TO DO →
Please restate, exactly as they appear, only the lines from the one that contains "Click the Forward navigation arrow icon" to the final line of the entries, with no pictures.

(Items listed in a dataset)

+---+

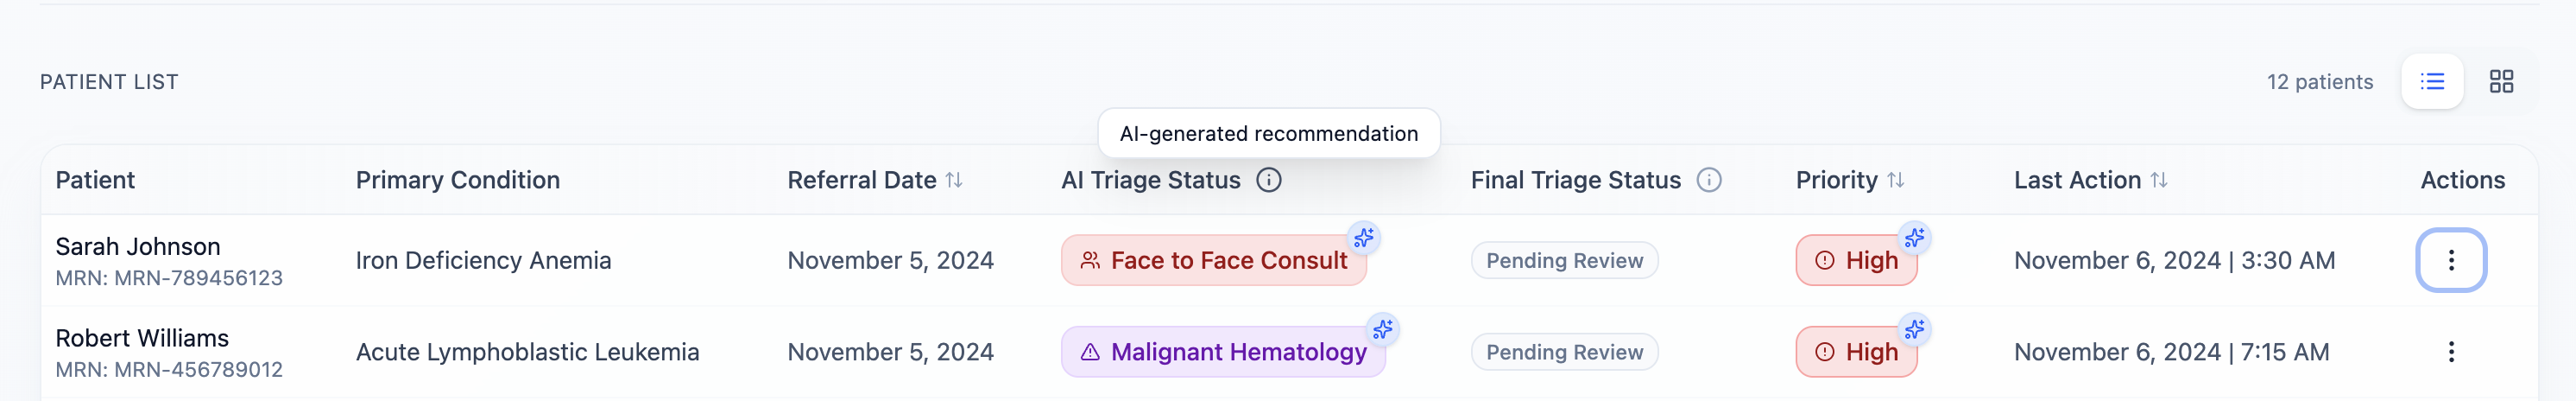The width and height of the screenshot is (2576, 401).
Task: Open patient Sarah Johnson's record
Action: pos(138,247)
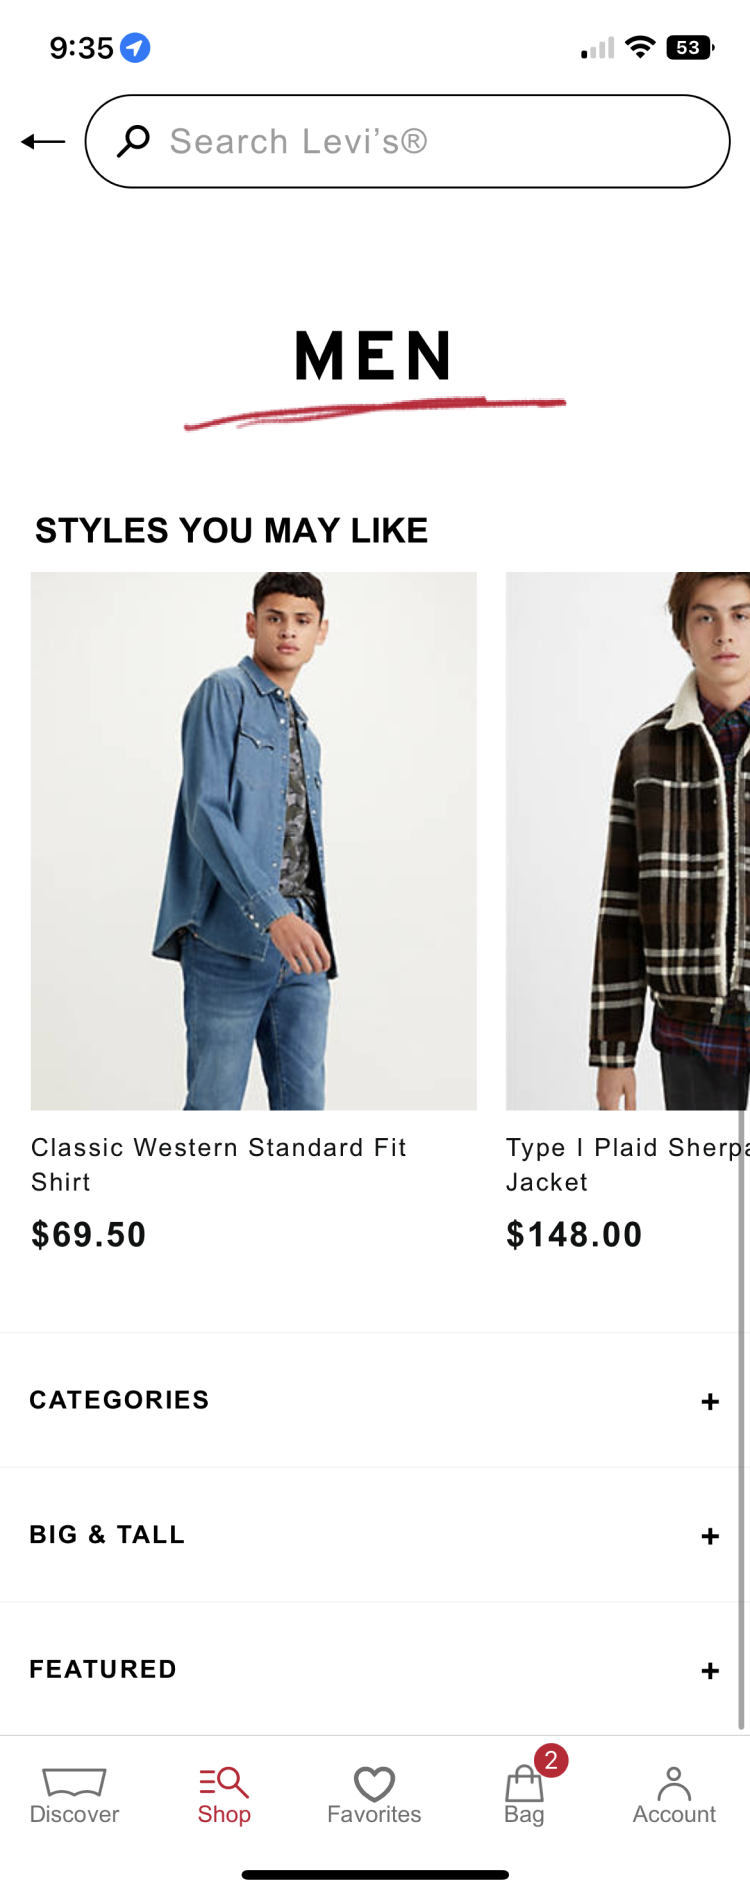Tap the Classic Western Standard Fit Shirt title

click(x=218, y=1164)
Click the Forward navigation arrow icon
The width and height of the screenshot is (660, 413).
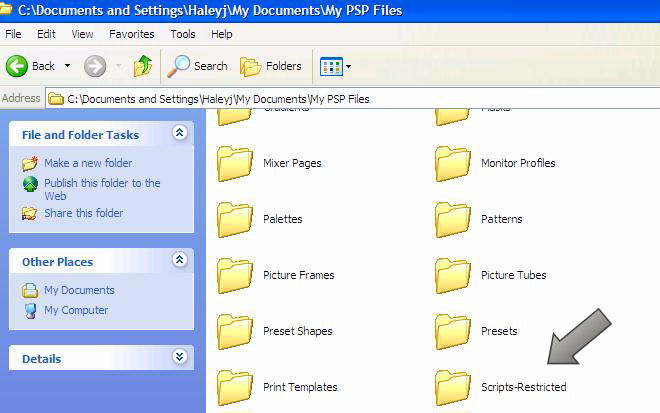[95, 66]
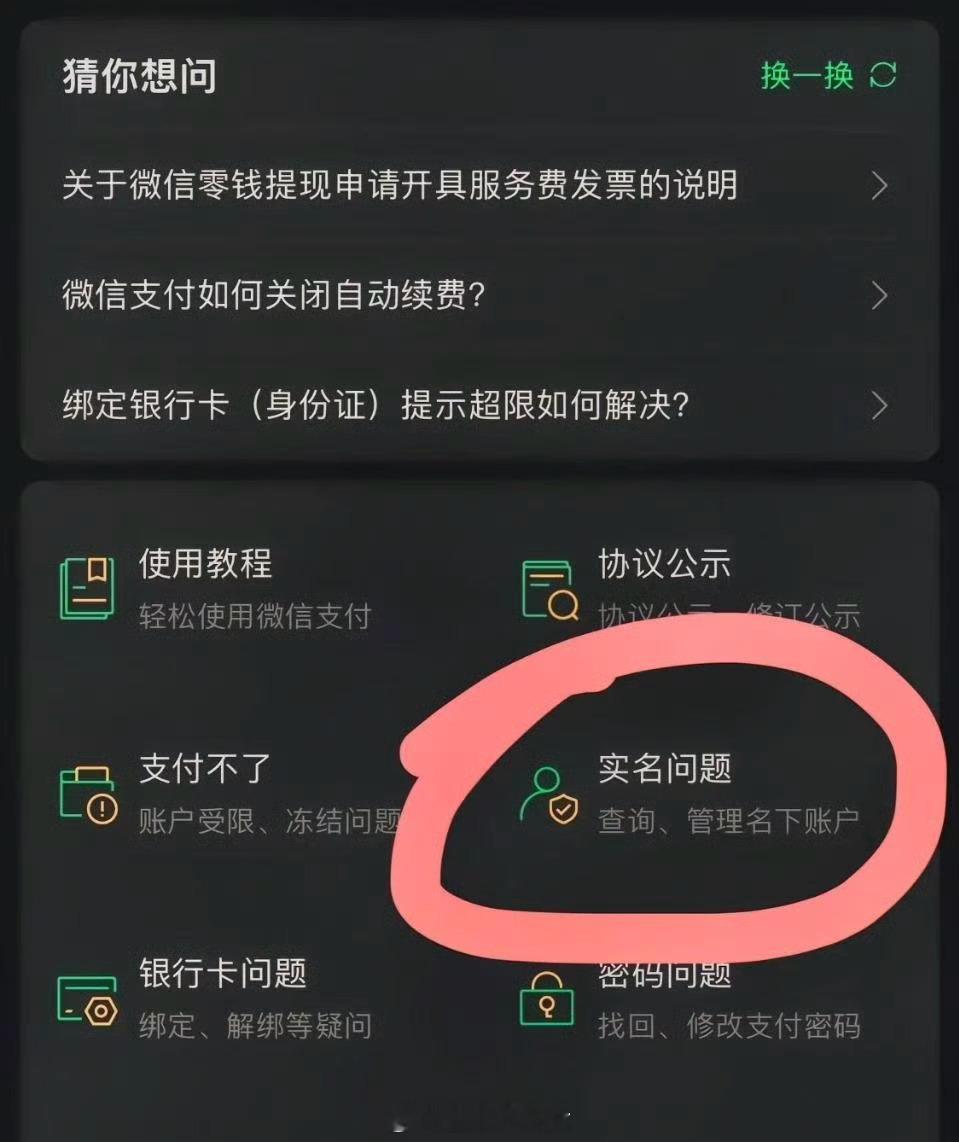This screenshot has height=1142, width=959.
Task: Open 微信支付如何关闭自动续费 question
Action: pyautogui.click(x=479, y=296)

+---+

TASK RESPONSE →
Click the Forward navigation arrow icon
The width and height of the screenshot is (660, 413).
[95, 66]
This screenshot has height=1142, width=959.
Task: Open 微信支付如何关闭自动续费 question
Action: pyautogui.click(x=479, y=296)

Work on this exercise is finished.